Je vois aujourd’hui comme on s’y prenait mal, comment surtout nous n’étions pas conscients des forces qui s’opposaient à nos idéaux.»

L’irruption soudaine, brutale, de la violence contre l’un des leurs a été «un choc, comme la rencontre d’un mur, une sorte de révélation des enjeux réels». En mettant en lumière la violence dans les rapports sociaux, cet attentat, selon Jérôme Meizoz, a aussi porté un coup d’arrêt «à quelque chose qui était en train de se développer, à une prise de conscience».

Avec l’impression que cette cause-là n’a pas beaucoup progressé depuis en Valais. «Parce que les intérêts économiques sont forts et que le rapport à la nature comme quelque chose à domestiquer reste puissant, quasi atavique.» Un atavisme dont témoigneraient les péripéties des vingt dernières années autour du loup:

On distinguait entre les «bêtes» – les animaux domestiques dont on prenait soin parce que c’est utile – et le reste, «les bestioles», et des bestioles il y en avait beaucoup, et il fallait les éliminer.»

Le loup, pas toujours celui que l’on croit

Un symbole donc, le loup, un animal à métaphores multiples, «dans un lieu où la sauvagerie a eu sa place, où elle essaie de revenir, d’où on tente de la chasser et où les loups ne sont pas toujours ceux que l’on croit».

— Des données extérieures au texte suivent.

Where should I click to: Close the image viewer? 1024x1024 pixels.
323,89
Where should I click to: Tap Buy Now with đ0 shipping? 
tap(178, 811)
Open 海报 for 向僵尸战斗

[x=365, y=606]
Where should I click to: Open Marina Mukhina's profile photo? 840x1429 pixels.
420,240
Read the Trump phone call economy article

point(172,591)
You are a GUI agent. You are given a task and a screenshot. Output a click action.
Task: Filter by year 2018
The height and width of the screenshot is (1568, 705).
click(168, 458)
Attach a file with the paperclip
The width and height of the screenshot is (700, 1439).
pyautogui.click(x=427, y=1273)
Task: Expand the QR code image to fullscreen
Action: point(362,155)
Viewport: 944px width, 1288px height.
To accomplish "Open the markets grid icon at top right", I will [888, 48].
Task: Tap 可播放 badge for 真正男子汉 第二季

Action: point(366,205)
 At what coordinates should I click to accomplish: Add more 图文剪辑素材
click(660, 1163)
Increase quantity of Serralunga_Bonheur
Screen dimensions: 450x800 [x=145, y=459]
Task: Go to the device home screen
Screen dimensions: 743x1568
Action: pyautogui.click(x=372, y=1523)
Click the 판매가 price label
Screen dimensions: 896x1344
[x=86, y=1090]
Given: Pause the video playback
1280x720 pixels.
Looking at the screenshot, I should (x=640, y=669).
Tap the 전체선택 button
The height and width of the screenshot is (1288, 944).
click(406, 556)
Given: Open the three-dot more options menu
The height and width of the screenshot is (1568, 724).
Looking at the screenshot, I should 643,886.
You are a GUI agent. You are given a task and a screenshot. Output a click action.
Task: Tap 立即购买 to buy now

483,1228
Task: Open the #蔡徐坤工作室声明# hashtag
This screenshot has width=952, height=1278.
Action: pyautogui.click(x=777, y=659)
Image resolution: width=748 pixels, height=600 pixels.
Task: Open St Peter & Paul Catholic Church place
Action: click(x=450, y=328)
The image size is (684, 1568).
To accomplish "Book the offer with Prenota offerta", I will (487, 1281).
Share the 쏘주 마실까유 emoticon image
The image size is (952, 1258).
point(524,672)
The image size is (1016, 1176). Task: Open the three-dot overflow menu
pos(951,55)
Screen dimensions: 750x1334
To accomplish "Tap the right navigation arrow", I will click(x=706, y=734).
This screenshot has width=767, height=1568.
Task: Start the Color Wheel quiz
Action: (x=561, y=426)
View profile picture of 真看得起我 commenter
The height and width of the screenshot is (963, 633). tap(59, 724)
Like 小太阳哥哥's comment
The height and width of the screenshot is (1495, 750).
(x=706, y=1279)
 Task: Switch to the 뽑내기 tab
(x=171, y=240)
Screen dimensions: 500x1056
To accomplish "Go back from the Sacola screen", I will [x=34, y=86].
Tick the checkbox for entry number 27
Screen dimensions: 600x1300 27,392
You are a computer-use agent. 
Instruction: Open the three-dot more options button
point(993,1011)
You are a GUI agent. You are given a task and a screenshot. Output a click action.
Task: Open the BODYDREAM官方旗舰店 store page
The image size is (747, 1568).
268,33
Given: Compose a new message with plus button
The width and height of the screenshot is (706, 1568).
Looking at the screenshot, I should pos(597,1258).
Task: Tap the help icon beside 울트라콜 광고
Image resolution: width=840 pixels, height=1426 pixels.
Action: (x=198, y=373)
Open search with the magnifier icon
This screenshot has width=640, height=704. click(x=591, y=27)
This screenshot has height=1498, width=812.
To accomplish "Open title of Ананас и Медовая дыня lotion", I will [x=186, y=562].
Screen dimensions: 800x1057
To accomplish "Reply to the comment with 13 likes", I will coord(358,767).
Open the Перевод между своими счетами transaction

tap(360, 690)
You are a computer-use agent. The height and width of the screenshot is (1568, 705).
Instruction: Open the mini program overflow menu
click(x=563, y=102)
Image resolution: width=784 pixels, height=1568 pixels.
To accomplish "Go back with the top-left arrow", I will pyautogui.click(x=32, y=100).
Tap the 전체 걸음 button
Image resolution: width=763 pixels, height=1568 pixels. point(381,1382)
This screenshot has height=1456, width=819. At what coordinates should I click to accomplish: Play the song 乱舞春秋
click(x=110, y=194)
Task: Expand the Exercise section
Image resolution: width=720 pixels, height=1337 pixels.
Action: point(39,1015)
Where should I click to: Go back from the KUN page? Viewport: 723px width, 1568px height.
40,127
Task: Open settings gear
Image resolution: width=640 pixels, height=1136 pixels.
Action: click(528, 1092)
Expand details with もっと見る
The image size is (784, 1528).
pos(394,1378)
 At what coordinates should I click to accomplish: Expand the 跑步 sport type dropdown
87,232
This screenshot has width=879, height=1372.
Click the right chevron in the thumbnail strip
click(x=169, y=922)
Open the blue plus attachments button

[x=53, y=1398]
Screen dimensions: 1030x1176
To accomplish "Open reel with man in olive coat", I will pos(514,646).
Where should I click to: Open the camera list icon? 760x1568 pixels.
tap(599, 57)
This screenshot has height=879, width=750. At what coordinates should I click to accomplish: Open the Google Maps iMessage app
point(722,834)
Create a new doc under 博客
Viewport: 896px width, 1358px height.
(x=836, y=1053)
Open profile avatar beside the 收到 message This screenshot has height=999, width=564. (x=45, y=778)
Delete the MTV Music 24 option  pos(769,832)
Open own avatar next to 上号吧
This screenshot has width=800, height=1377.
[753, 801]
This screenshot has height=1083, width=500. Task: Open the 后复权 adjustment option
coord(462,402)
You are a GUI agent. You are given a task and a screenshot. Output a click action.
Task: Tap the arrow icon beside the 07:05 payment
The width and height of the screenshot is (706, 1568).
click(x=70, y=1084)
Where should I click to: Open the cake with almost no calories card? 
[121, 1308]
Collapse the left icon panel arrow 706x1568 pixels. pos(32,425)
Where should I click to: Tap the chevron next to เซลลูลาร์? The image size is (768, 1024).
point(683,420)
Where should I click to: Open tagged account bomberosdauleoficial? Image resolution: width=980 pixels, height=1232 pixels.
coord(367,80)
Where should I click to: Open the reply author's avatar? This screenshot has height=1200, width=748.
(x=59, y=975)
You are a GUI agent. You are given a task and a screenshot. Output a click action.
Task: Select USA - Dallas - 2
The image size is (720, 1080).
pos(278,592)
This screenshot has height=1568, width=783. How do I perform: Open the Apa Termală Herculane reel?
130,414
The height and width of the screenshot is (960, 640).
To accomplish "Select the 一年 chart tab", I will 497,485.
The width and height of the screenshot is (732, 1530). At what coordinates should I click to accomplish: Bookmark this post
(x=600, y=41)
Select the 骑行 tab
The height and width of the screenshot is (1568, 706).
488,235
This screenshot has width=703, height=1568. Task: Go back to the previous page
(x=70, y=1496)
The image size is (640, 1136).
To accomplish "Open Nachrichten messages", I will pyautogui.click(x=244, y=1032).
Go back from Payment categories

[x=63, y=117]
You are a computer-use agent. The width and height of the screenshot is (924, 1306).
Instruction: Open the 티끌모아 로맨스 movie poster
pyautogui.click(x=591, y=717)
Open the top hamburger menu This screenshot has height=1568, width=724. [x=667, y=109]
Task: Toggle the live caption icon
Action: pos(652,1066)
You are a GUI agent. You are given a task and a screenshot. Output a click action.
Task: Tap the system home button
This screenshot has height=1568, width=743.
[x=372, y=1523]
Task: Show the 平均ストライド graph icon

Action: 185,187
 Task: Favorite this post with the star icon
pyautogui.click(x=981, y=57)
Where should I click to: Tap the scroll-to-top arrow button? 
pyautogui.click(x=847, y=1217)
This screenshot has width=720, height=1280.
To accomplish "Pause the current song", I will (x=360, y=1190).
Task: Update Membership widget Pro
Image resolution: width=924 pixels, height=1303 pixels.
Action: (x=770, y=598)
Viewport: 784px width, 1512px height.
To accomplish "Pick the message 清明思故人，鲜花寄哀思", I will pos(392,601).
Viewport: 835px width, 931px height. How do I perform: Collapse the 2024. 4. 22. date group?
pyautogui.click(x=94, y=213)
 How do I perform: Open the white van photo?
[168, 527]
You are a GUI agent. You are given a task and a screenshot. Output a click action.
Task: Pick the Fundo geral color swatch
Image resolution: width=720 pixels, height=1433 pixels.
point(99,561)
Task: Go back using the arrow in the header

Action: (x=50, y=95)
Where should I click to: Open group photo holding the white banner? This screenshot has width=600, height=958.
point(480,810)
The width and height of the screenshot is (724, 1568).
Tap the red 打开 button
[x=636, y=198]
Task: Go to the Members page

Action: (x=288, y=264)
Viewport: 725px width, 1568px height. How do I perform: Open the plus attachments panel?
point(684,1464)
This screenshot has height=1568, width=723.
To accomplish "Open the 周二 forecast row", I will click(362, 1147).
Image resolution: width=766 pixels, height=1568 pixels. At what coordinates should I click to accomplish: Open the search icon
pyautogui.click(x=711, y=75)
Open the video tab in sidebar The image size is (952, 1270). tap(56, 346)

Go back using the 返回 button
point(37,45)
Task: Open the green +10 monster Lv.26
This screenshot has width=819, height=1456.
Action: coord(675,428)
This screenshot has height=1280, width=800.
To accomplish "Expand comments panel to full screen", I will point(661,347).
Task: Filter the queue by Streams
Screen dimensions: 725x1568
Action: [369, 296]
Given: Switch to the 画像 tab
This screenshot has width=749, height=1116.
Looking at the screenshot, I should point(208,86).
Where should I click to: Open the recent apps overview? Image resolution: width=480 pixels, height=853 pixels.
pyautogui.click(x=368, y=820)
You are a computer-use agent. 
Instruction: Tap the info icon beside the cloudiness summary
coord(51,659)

La grande question du livre, c’est

pourquoi la violence surgit tout à coup, pourquoi soudain la parole, les discussions et les engueulades ne suffisent plus».

Jérôme Meizoz aurait préféré certes «que ce soit la justice qui donne la réponse, que l’aboutissement soit un jugement du tribunal plutôt qu’un roman».

L’écrivain d’ailleurs n’apporte pas de verdict définitif. Il évoque tout juste quelques pistes: «Peut-être parce qu’on touche des choses trop profondes que les gens ne veulent pas regarder.» A moins qu’il ne s’agisse là que «d’un rapport de force pur et simple». Que l’illusion alors de ces jeunes militants ait été de «croire que la vérité allait s’imposer toute seule. Sauf qu’elle n’a pas de mains, la vérité, comme disait Bernanos, elle n’a que les nôtres, elle ne s’impose que dans des rapports de force.»